The 1997 communication, emphasizing that civil procedures could harm the Canonical processes, is conveniently overlooked when Benedict is being shown as the hero of the Vatican on the subject of disciplining clergy on sex abuse.

And the activities of the CDF, a small office of 25 people who were directly managed by Cardinal  Ratzinger, had their impact in Australia where some of the first formal steps by bishops’ conferences anywhere in the world occurred under the leadership of Bishop Geoff Robinson. For his efforts in the development of Towards Healing, the national protocol on what is referred to as “Professional Standards” expected of those employed in the Church’s work, the CDF attacked him for being a trouble maker, even heretical.

The truth of the matter of Cardinal Ratzinger’s change on the subject is that he was a late convert to recognizing just what a problem sex abuse had become, how extensive it was and how utterly inadequate the provisions of Canon Law were to meet its challenge. He and his then assistant and later Secretary of State, Cardinal Tarcisio Bertone, both played down attention to the issue claiming that it was exaggerated by the media and stirred up by enemies of the Church.

During Benedict’s reign as Pope, the law changed substantially and the level of openness to civil authorities went from zero to the encouragement of full cooperation.

Joseph Ratzinger’s conversion, as was explained to me by the biographer of the notorious Marcial Marciel, the disgraced and deceased founder of the Legionaries of Christ, only happened from 2004 when he discovered just how perverse, abusive and utterly deceptive Marciel was. I asked the biographer how Marciel came to be exposed.

He said that someone in the inner circle of the leadership of Legionaries had finally had enough of Marciel’s lies, deception and hypocrisy. He decided that Cardinal Ratzinger was the only one of the powerful Cardinals in Rome who could do anything about it because he hadn’t been on the receiving end of financial “gifts” from Marciel. as others had been.

It was pointless going to Pope John Paul II at the end of his long reign who could see nothing wrong with Marciel, thought him a devout supporter and that the accusations against Marciel were those of the disgruntled and disaffected whose views were biased and prejudiced.

This disaffected Legionary leader knew that every day Cardinal Ratzinger walked from his apartment on one side of St Peter’s Square, straight to his office at the CDF on the other side of the Square and at the same time every day.

He decided to introduce himself to Cardinal Ratzinger out there in the Piazza.
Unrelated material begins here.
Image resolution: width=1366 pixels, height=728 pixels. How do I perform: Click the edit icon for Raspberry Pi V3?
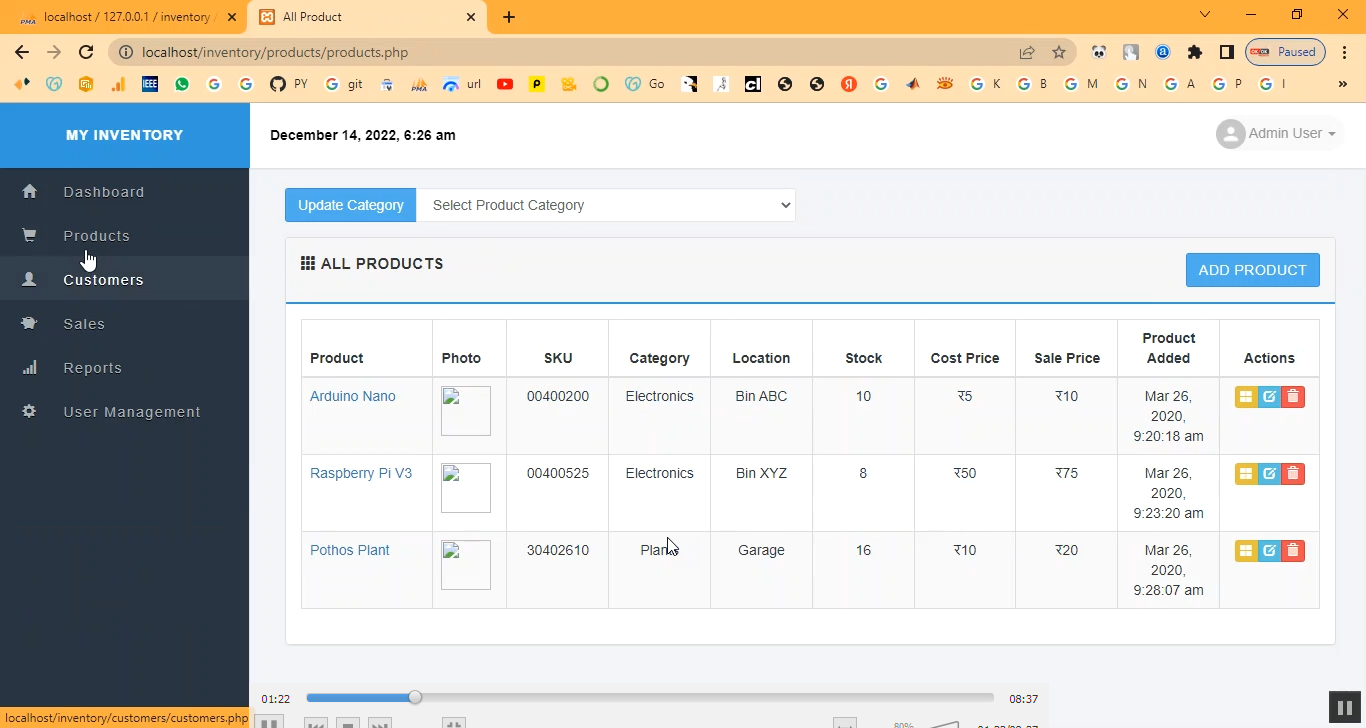[x=1269, y=474]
He did just that. The Cardinal professed shock and amazement at what he was told of Marciel’s abuse of Legionary seminarians and of his two families and children from them.

Cardinal Ratzinger asked the Legionary to come to his office later in the day where he got one of his staff. a Maltese Monsignor, Charles Scicluna, onto the job immediately. From then on, Scicluna made a name for himself as an energetic prosecutor of sex abusing clerics, culminating in an unprecedented international conference (with experts and bishops and Vatican administrators attending) on the subject of sex abuse in the Church. It was convened by the Jesuits’ Gregorian University. Scicluna was the keynote speaker. He is now a bishop in Malta.

Joseph Ratzinger was a late convert not only to the scale of the problem but also to doing anything about it. The continuing presence Cardinal Bernard Law, the Archbishop of Boston who fled his See when the whole horror of sex abuse in his Archdiocese and his handling of it became clear a decade ago, is testimony that some in the Church are brought to justice and others escape it.

Cardinal Law is a prisoner of Rome and if he returned to the US, he would be charged with, among other things, extensive cover-ups which, in Australia, would be called perverting the course of justice.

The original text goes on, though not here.